_What is needed_
Your task is to give the listing below back word for word, pictures excluded.

_Data provided_

########

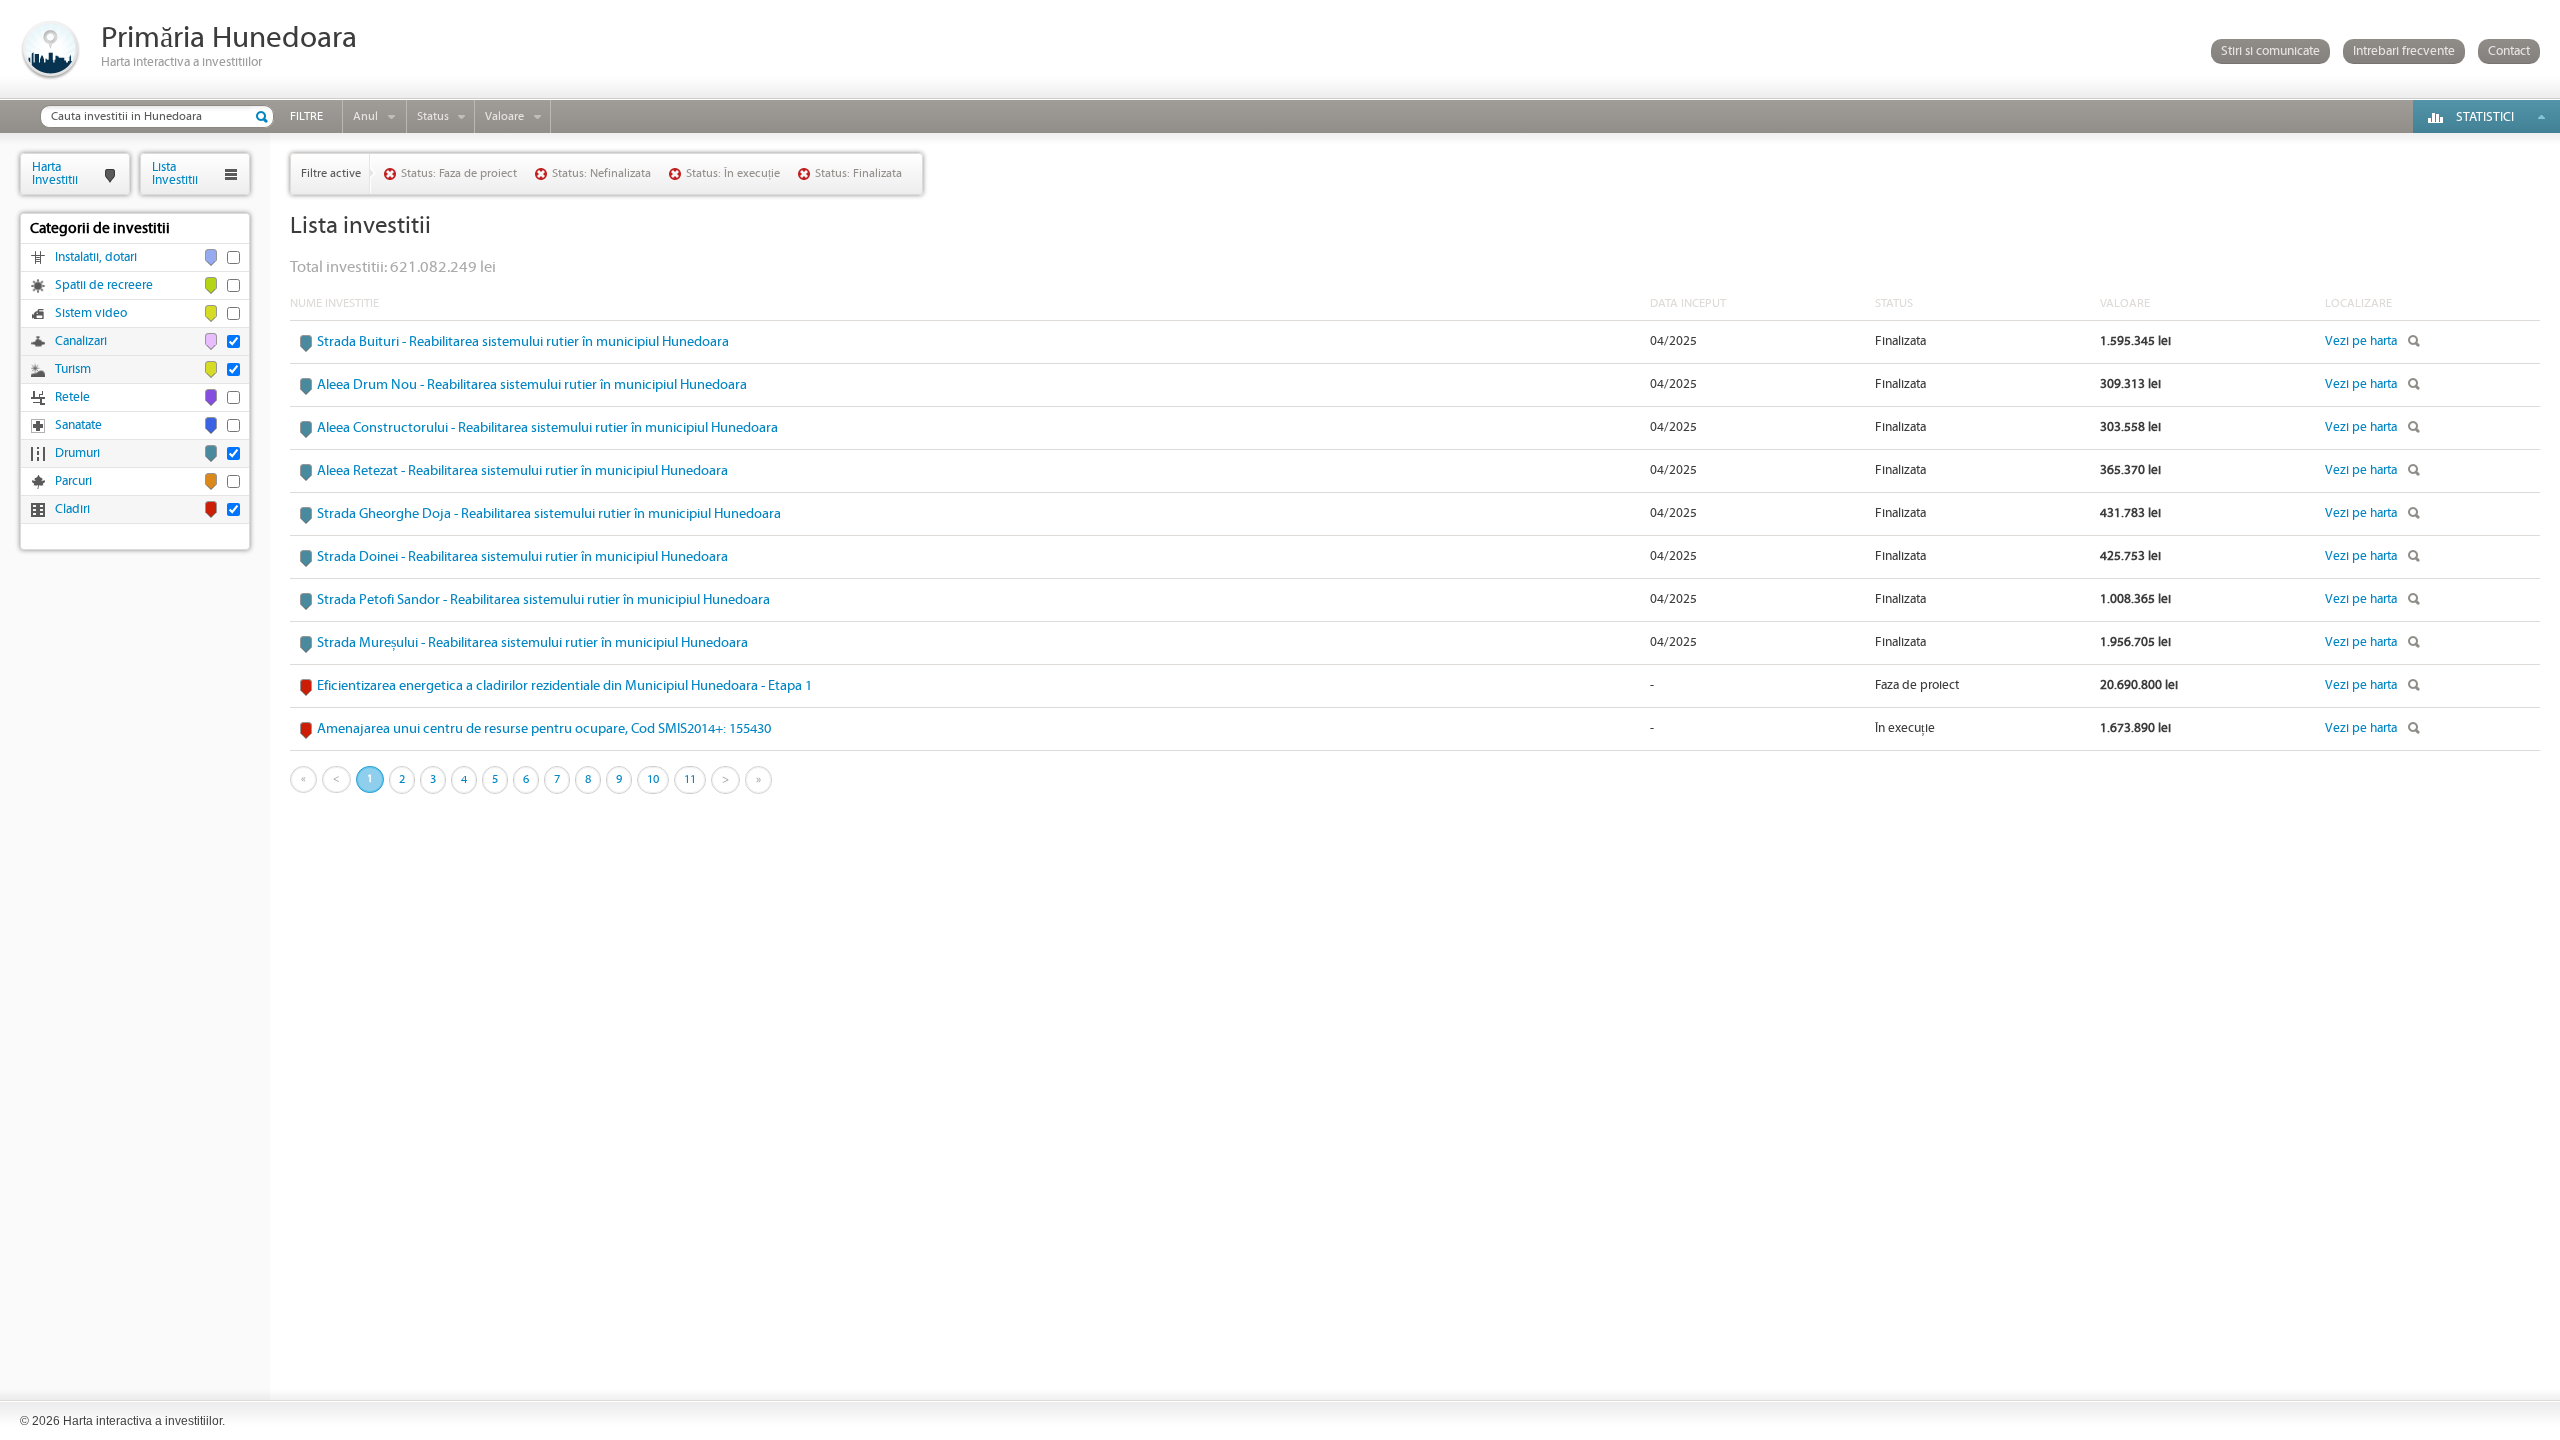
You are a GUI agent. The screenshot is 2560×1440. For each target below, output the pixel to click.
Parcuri (73, 481)
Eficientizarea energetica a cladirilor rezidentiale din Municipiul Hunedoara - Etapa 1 (564, 686)
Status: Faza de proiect (459, 173)
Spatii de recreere (104, 285)
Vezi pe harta (2361, 341)
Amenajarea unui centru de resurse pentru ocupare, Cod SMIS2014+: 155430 (544, 729)
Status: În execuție (733, 173)
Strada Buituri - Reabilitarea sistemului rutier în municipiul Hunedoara (523, 342)
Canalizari (81, 341)
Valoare (504, 116)
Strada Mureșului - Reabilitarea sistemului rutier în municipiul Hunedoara (532, 643)
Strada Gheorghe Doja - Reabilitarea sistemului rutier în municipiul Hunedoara (549, 514)
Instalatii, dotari (96, 257)
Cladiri (72, 509)
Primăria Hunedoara (229, 38)
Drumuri (77, 453)
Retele (72, 397)
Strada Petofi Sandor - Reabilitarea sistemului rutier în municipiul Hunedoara (543, 600)
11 (690, 779)
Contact (2509, 51)
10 (653, 779)
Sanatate (78, 425)
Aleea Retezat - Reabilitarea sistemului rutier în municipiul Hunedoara (522, 471)
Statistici (2485, 117)
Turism (73, 369)
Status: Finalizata (858, 173)
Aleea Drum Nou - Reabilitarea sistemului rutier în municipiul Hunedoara (532, 385)
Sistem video (91, 313)
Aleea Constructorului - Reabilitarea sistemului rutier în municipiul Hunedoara (547, 428)
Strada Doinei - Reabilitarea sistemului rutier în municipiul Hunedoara (522, 557)
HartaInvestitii (55, 173)
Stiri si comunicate (2270, 51)
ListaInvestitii (175, 173)
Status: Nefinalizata (601, 173)
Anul (365, 116)
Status (433, 116)
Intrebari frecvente (2404, 51)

########

_Solution to this task_
You are a GUI agent. The screenshot is 2560×1440. For each target below, output the pixel to click.
Parcuri (73, 481)
Eficientizarea energetica a cladirilor rezidentiale din Municipiul Hunedoara - Etapa 1 (564, 686)
Status: Faza de proiect (459, 173)
Spatii de recreere (104, 285)
Vezi pe harta (2361, 341)
Amenajarea unui centru de resurse pentru ocupare, Cod SMIS2014+: 155430 (544, 729)
Status: În execuție (733, 173)
Strada Buituri - Reabilitarea sistemului rutier în municipiul Hunedoara (523, 342)
Canalizari (81, 341)
Valoare (504, 116)
Strada Mureșului - Reabilitarea sistemului rutier în municipiul Hunedoara (532, 643)
Strada Gheorghe Doja - Reabilitarea sistemului rutier în municipiul Hunedoara (549, 514)
Instalatii, dotari (96, 257)
Cladiri (72, 509)
Primăria Hunedoara (229, 38)
Drumuri (77, 453)
Retele (72, 397)
Strada Petofi Sandor - Reabilitarea sistemului rutier în municipiul Hunedoara (543, 600)
11 (690, 779)
Contact (2509, 51)
10 (653, 779)
Sanatate (78, 425)
Aleea Retezat - Reabilitarea sistemului rutier în municipiul Hunedoara (522, 471)
Statistici (2485, 117)
Turism (73, 369)
Status: Finalizata (858, 173)
Aleea Drum Nou - Reabilitarea sistemului rutier în municipiul Hunedoara (532, 385)
Sistem video (91, 313)
Aleea Constructorului - Reabilitarea sistemului rutier în municipiul Hunedoara (547, 428)
Strada Doinei - Reabilitarea sistemului rutier în municipiul Hunedoara (522, 557)
HartaInvestitii (55, 173)
Stiri si comunicate (2270, 51)
ListaInvestitii (175, 173)
Status: Nefinalizata (601, 173)
Anul (365, 116)
Status (433, 116)
Intrebari frecvente (2404, 51)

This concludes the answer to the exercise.